Nancy Wiersman: New perennial of the year 2010

Published 11:11 am Tuesday, January 19, 2010

Like a newly-crowned queen, a new perennial has been chosen for 2010.

Last year I scoured the greenhouses, nurseries and garden centers. Anywhere that had something green growing.

Looking for the elusive plant called Blue False Indigo (Baptisia australis).

Finally, I found some. I bought six plants, by the way.

What started my obsession, one might ask? Well, my mother had a large seductive specimen growing almost three to five feet tall with the “sweetest” indigo (blue – really it’s purple in color) sweet pea-like flowers.

Flowers resembling lupines they were. How they beguiled me. Bees and beneficial insects of all kinds, the traffic on this plant was shoulder to shoulder.

Atop thick asparagus-like stalks, draped in dense, cloverlike blue-green foliage.

After admiring my mom’s, I had to have a few in my garden!

Later, arriving home, I found myself doing some research about the plant.
Here’s what I found:

• A tough, long-lived perennial which is very low maintenance. Producing their own fertilizer, being a legume, they develop colonies of nitrogen-fixing bacteria on their roots. How they love the sun. If planted in light shade, they might need staking. Use a peony hoop.

• Bees and beneficial insects alike absolutely adore their one-inch sweet pea-like “blue” flowers, which are carried atop flowering spikes, growing a foot long above the soft blue-green foliage.

• Branching profusely, producing a rounded form, attaining shrub-like proportions, growing three to five feet high and wide, one must allow them plenty of room. Each forms huge clumps and produces many asparagus-like stems, which are supported by  tough, massively deep, gnarled tap roots. Which, by the way, once this tap root gets ahold and gets settled in and becomes established, it sends its roots to China! And this is no joke, my dear gardening friends. So when you plant one, make sure you have it where it’s gonna be. Otherwise, one might need a backhoe to dig and replant it.
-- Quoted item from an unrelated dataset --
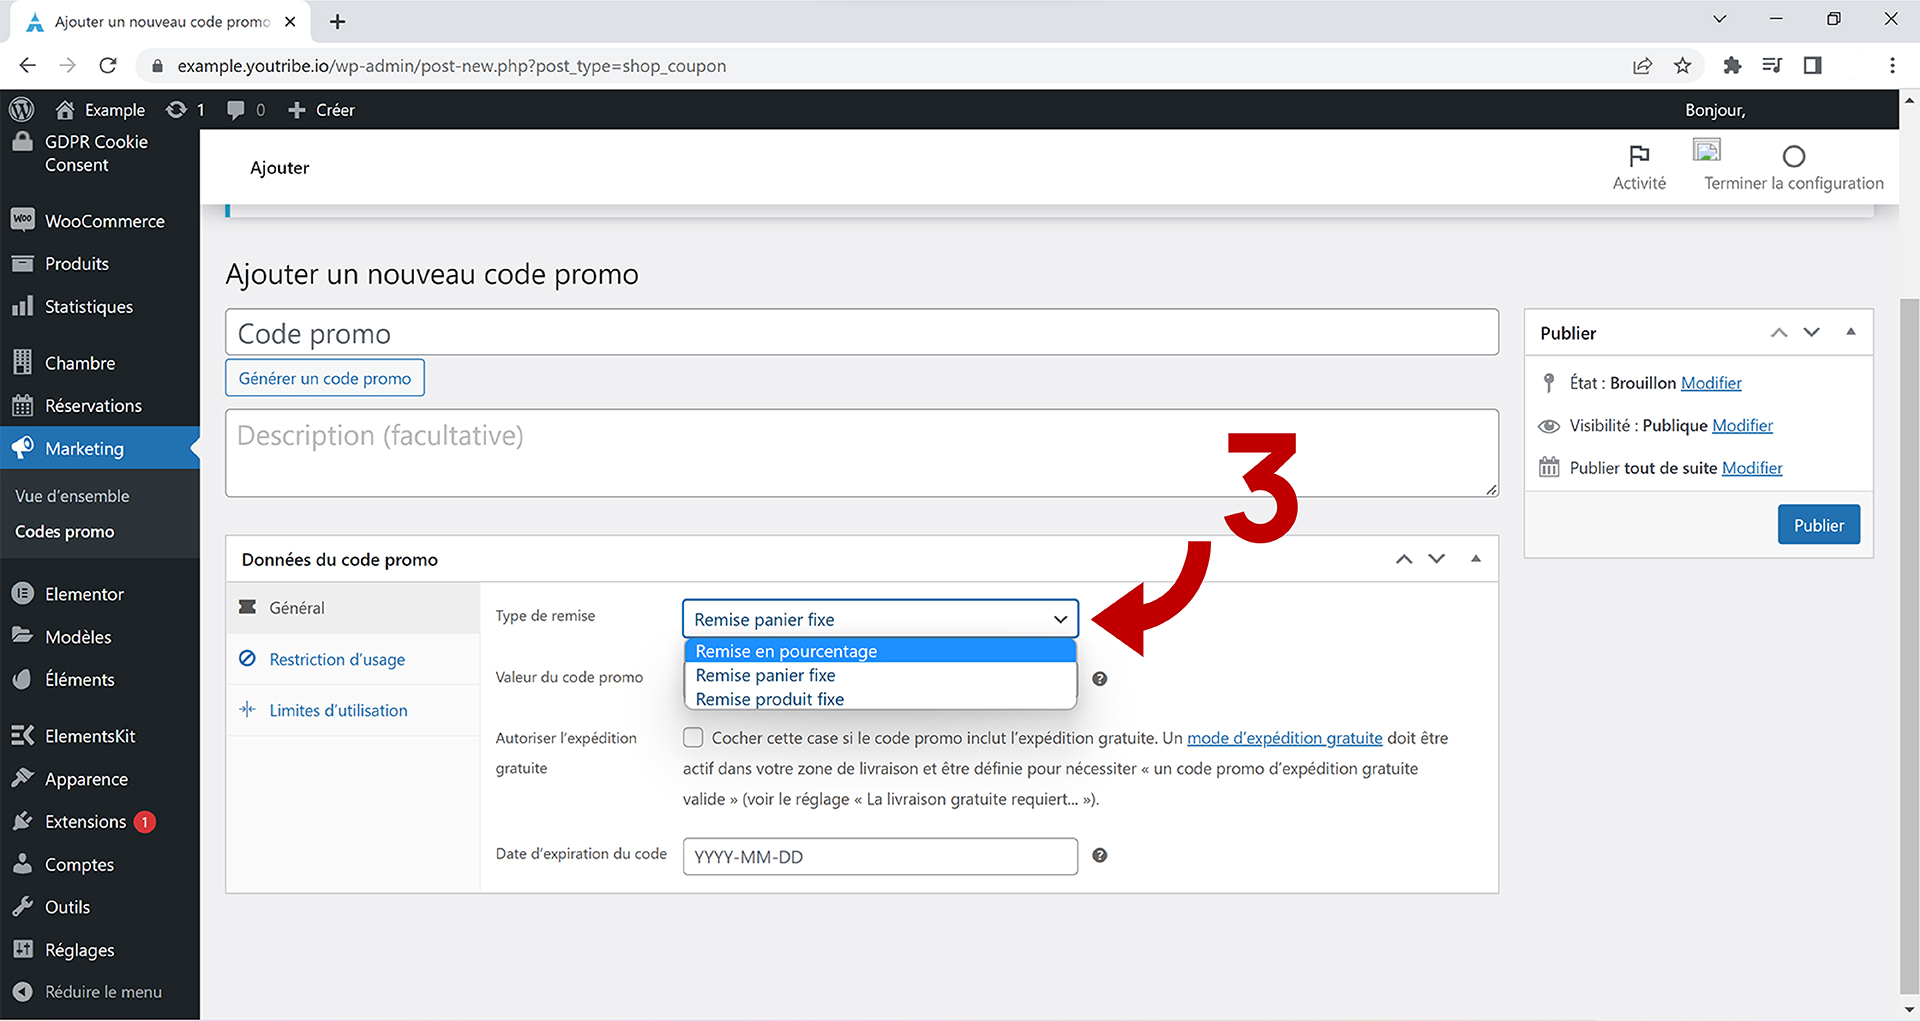Select Remise en pourcentage option
This screenshot has width=1920, height=1021.
click(786, 651)
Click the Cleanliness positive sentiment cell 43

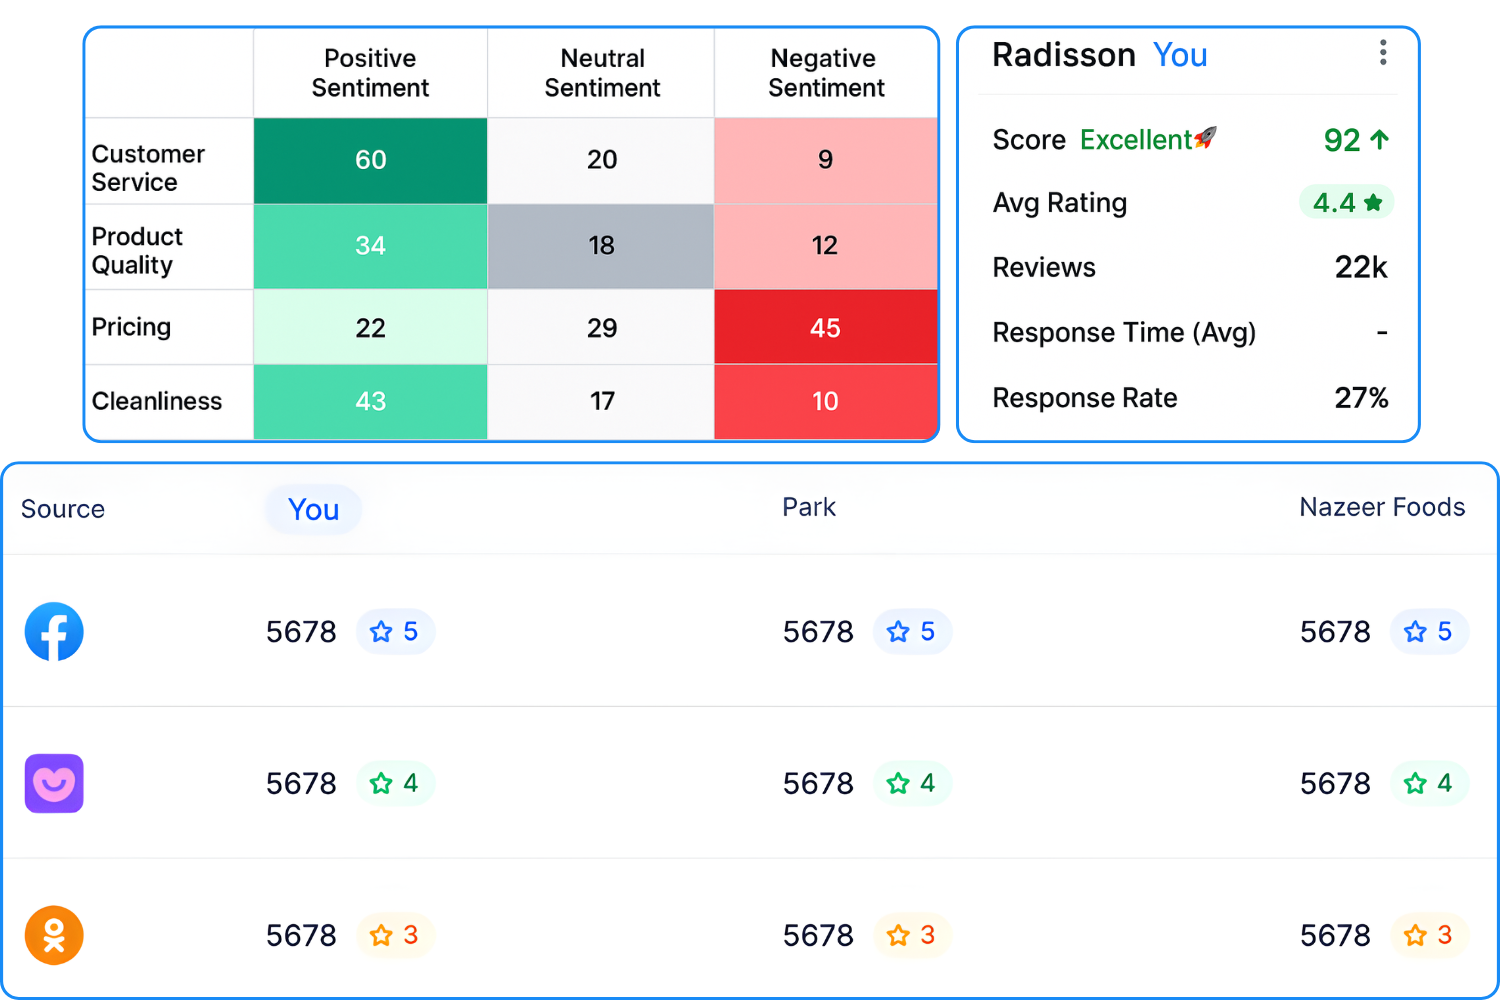(370, 401)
• So your best bet is to start with a small plant. Once planted, have patience. Growing slowly the first year or two, it will take up to five years to reach its best flowering fullness – because you cannot dig one once it’s established. I have tried it.

• They can be grown by seed. The seed coat is extremely tough, by the way. Soak seeds overnight. Germination will occur in a two- to four-week period.

• The seedheads are like thickened pea pods, persisting into the fall. They make for a very attractive dried flower arrangement. Cut pods after they color and hang upside down until dry. Use a rubber band so it tightens as they dry.

• To provide food for seed-eating birds and shelter for over-wintering beneficial insects, avoid cutting back until early spring.

• Blooming in colors of blue, yellow, cream and white. All are drought tolerant, disease and pest-resistant.

• Zones 3-9.

•••
Flowers are the sweetest thing God ever made and forgot to put a soul into.
— Henry Ward Beecher

Nancy Wiersma of Dowagiac writes a weekly column.